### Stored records
*** Begin section ***

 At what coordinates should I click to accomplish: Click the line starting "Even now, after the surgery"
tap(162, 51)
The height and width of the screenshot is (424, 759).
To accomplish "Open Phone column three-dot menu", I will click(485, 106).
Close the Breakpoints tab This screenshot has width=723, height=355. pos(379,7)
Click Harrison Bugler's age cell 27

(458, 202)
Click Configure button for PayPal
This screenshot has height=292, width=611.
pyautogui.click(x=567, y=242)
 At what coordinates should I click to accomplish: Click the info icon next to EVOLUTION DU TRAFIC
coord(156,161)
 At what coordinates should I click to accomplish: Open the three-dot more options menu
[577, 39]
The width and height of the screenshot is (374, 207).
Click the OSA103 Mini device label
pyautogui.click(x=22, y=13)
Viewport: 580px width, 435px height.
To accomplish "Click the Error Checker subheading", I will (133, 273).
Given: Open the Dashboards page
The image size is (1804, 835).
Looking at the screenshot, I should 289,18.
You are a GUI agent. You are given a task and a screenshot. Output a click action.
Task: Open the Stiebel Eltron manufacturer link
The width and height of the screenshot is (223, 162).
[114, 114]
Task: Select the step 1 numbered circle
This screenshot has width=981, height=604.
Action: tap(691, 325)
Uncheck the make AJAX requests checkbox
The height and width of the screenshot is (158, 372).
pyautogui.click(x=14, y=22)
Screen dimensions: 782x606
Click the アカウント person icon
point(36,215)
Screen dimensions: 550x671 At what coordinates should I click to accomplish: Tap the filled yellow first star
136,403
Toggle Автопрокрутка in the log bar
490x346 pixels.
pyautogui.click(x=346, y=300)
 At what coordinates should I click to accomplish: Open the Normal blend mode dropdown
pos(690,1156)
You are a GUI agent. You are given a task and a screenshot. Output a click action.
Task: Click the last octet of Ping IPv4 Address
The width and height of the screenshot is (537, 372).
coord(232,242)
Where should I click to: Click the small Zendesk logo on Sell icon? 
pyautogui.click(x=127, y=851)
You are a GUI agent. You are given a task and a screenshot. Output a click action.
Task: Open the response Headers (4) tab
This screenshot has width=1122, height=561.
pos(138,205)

*** End section ***

### Exercise description
Restate the data above in full, keeping every word as it is.

### Finished exercise
 At what coordinates should I click to accomplish: Click the line starting "Even now, after the surgery"
tap(162, 51)
The height and width of the screenshot is (424, 759).
To accomplish "Open Phone column three-dot menu", I will click(485, 106).
Close the Breakpoints tab This screenshot has width=723, height=355. pos(379,7)
Click Harrison Bugler's age cell 27

(458, 202)
Click Configure button for PayPal
This screenshot has height=292, width=611.
pyautogui.click(x=567, y=242)
 At what coordinates should I click to accomplish: Click the info icon next to EVOLUTION DU TRAFIC
coord(156,161)
 At what coordinates should I click to accomplish: Open the three-dot more options menu
[577, 39]
The width and height of the screenshot is (374, 207).
Click the OSA103 Mini device label
pyautogui.click(x=22, y=13)
Viewport: 580px width, 435px height.
To accomplish "Click the Error Checker subheading", I will (133, 273).
Given: Open the Dashboards page
The image size is (1804, 835).
Looking at the screenshot, I should 289,18.
You are a GUI agent. You are given a task and a screenshot. Output a click action.
Task: Open the Stiebel Eltron manufacturer link
The width and height of the screenshot is (223, 162).
[114, 114]
Task: Select the step 1 numbered circle
This screenshot has width=981, height=604.
Action: tap(691, 325)
Uncheck the make AJAX requests checkbox
The height and width of the screenshot is (158, 372).
pyautogui.click(x=14, y=22)
Screen dimensions: 782x606
Click the アカウント person icon
point(36,215)
Screen dimensions: 550x671 At what coordinates should I click to accomplish: Tap the filled yellow first star
136,403
Toggle Автопрокрутка in the log bar
490x346 pixels.
pyautogui.click(x=346, y=300)
 At what coordinates should I click to accomplish: Open the Normal blend mode dropdown
pos(690,1156)
You are a GUI agent. You are given a task and a screenshot. Output a click action.
Task: Click the last octet of Ping IPv4 Address
The width and height of the screenshot is (537, 372).
coord(232,242)
Where should I click to: Click the small Zendesk logo on Sell icon? 
pyautogui.click(x=127, y=851)
You are a GUI agent. You are given a task and a screenshot. Output a click action.
Task: Open the response Headers (4) tab
This screenshot has width=1122, height=561.
pos(138,205)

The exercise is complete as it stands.